Aficamten “is a treatment that improves substantially the quality of life of patients who would otherwise be very limited because of their heart disease,” Maron told Healio.
Compared with the placebo group, the aficamten group had 78 fewer days of eligibility for septal reduction therapy. In addition, the aficamten group had an 80% reduction in N-terminal pro-B type natriuretic peptide level at 24 weeks, Maron said.
Adverse event rates were similar between the groups, according to the researchers.
Aficamten is not yet approved for commercial use in the United States. Should it be approved by the FDA, it would be the second cardiac myosin inhibitor on the U.S. market after mavacamten (Camzyos, Bristol Myers Squibb).

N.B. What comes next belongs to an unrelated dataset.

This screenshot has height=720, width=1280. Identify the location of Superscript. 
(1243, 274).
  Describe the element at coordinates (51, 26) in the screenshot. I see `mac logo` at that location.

“Risk of the major side effect of systolic dysfunction was very low,” Maron told Healio. “And when it did occur, it didn’t result in any treatment interruption or exacerbation of symptoms. That makes it different than other myosin inhibitors on the market right now, where that wasn’t quite the case.”
If approved, the drug could provide patients with obstructive HCM “a transformative therapy in terms of making their quality of life significantly better in a safe, reliable manner,” Maron said.
Researchers hope to evaluate aficamten in patients with symptomatic nonobstructive HCM, who have even fewer treatment options than those with obstructive HCM, Maron told Healio.